A certain TV appearance back in February left me with a glut of mushrooms. The "fancy" ones (oyster, shiitake, enoki) became part of an *epic* hotpot... (and they were very good - I'll have to include more mushrooms into my future hotpot plans)
This recipe comes from Smitten Kitchen via Montcarte. The flavour is super-rich and if you use nice, big slices of portobello, I'm sure you can trick non-vegetarians into thinking that this hearty, filling dish that there's meat in it!
In reviewing my photos versus those of Deb and Kim though, I think there are a few things I might do differently next time...
I definitely took the instruction of "dice carrots finely" a little too literally... (it's the knife, I swear!)
For the wine, I used Cabarnet Sauvignon... from a can! Which was surprisingly good - I wouldn't necessarily say it was "full-bodied", but it was very fruity. Perfect for when there's no way that a bottle can be finished.
And those blasted pearl onions! They were such a pain to peel - will use frozen next time.
Finally, I probably could've let the sauce thicken much, much more. Kim from Montcarte suggests adding cornstarch dissolved in water to help speed up the process.
Instead of the traditional egg noodles and sour cream, I served it with whole wheat spaghetti and plain greek yogurt (at least I didn't skimp on the parsley!) Despite these mistakes, the dish was ok, and I might make it again... properly!
Adapted from Smitten Kitchen/Montcarte
Makes 4 servings
- 2 tbsp (30 mL) butter, softened, divided
- 1 tbsp (15 mL) olive oil
- 2 lb (900 g) portobello mushrooms, sliced (1/4 inch thick)
- ½ carrot, finely diced
- 1 small onion, finely diced
- 2 cloves garlic, minced
- 1 cup (250 mL) full-bodied red wine
- 2 cups (500 mL) beef or vegetable broth
- 2 tbsp (30 mL) tomato paste
- 1 tsp (5 mL) fresh thyme, or ½ tsp (2 mL) dried
- 1½ tbsp (22 mL) all-purpose flour
- 1 cup (250 mL) pearl onions, peeled (thawed if frozen)

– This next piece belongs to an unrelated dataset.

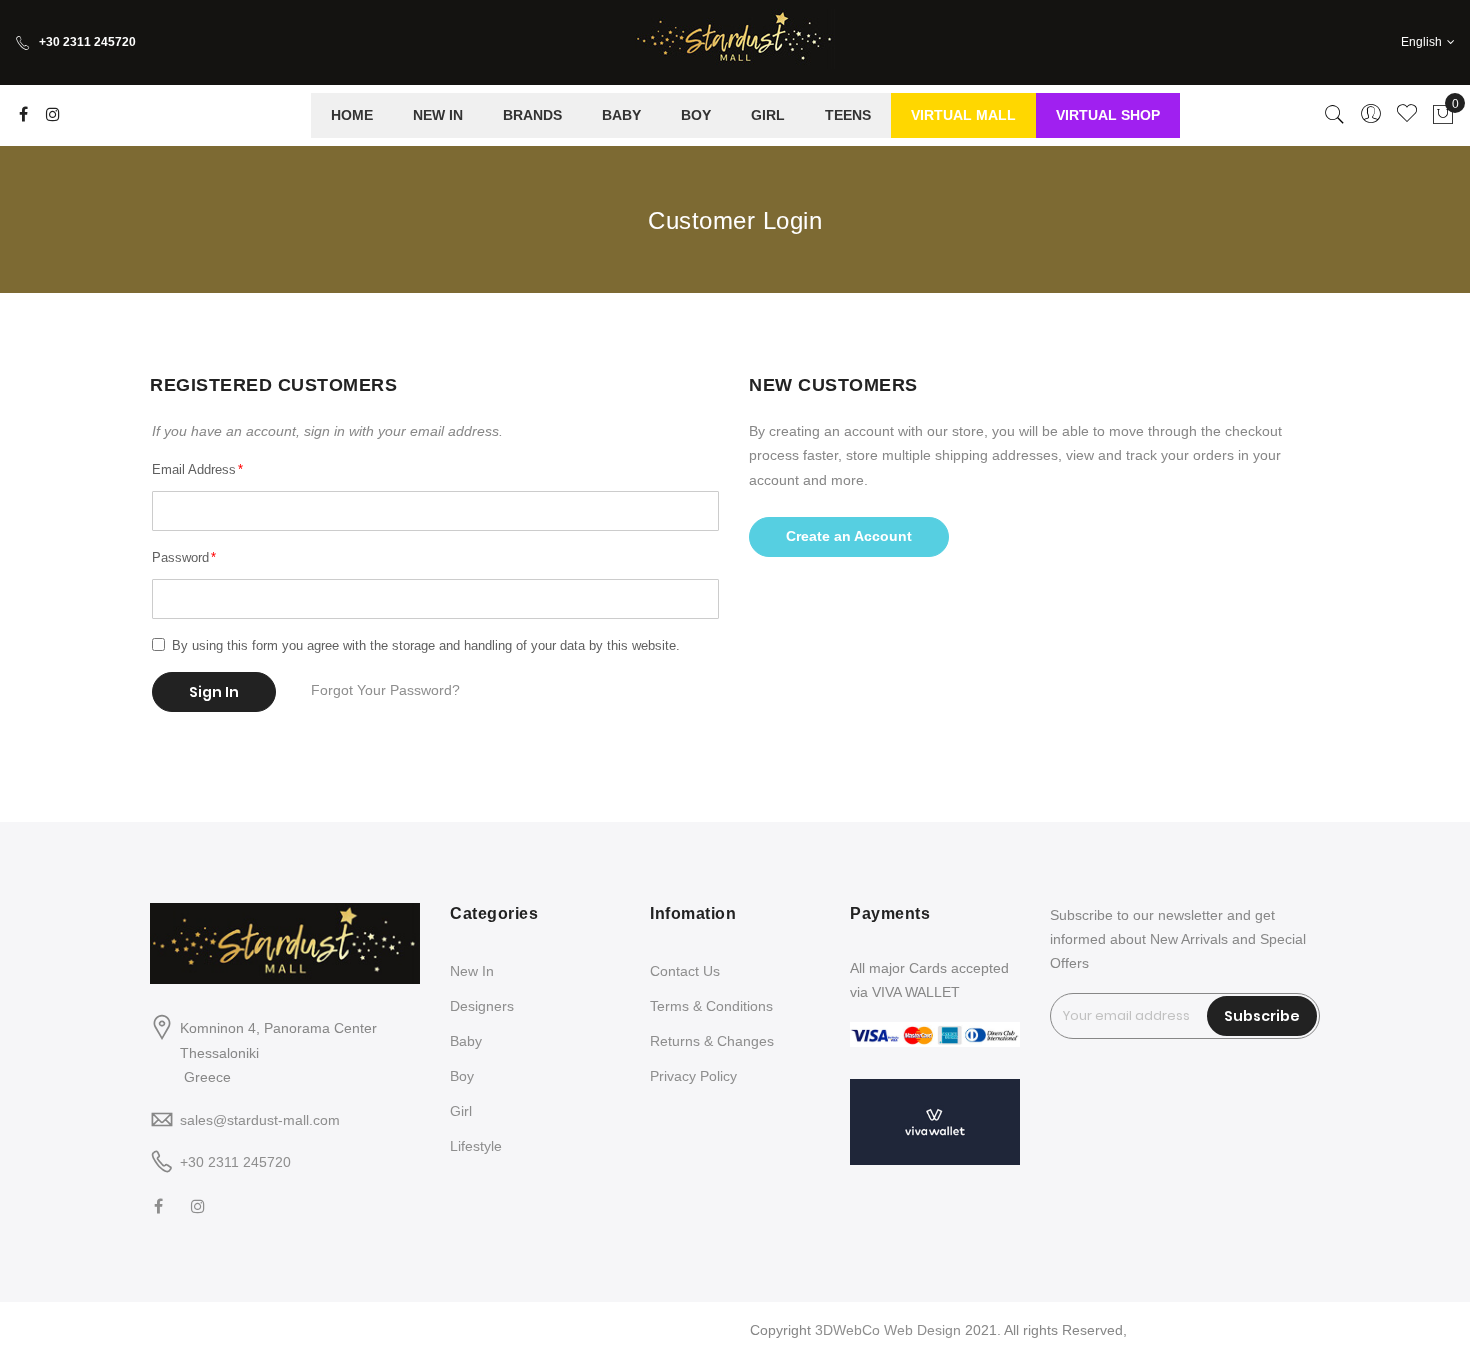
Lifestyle (476, 1146)
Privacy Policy (693, 1076)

Nutrition Info (per serving): 239 calories, 9 g fat (4 g saturated), 15 mg cholesterol, 22 g carbohydrate (5 g fibre, 10 g sugar), 9 g protein, 406 mg sodium. An excellent source of niacin (vitamin B3), folate (vitamin B4), pantothenic acid (vitamin B5), vitamin B6, phosphorus, potassium, copper, manganese and selenium. A good source of thiamin (vitamin B1), riboflavin (vitamin B2) and zinc.
- Heat 1 tbsp (15 mL) of butter in a medium Dutch oven or heavy saucepan over high heat. Sear the mushrooms until they begin to darken, but not yet release any liquid - about 3-4 minutes. Remove from pan.
- Lower heat to medium and add olive oil. Toss the carrots, onions, thyme and salt and pepper to taste into the pan and cook for 10 minutes, stirring occasionally, until the onions are lightly browned. Add the garlic and cook for 1 more minute.
- Add the wine to the pot, scraping any stuck bits off the bottom, then turn the heat all the way up and reduce by half. Stir in tomato paste and broth. Return mushrooms and any juices that may have collected into the pan. Once the liquid has boiled, reduce the temperature and simmer for 20 minutes, until mushrooms are very tender. Add pearl onions and simmer for 5 more minutes.
- Combine remaining tbsp of butter and flour with a fork until combined; stir into stew. Simmer for 10 more minutes. If the sauce is too thin, increase the heat and boil it down to reduce to the right consistency. Season to taste.
- To serve, spoon the stew over a bowl of egg noodles (or whole wheat pasta, or rice), dollop with sour cream (or plain yogurt) and sprinkle with chives or parsley.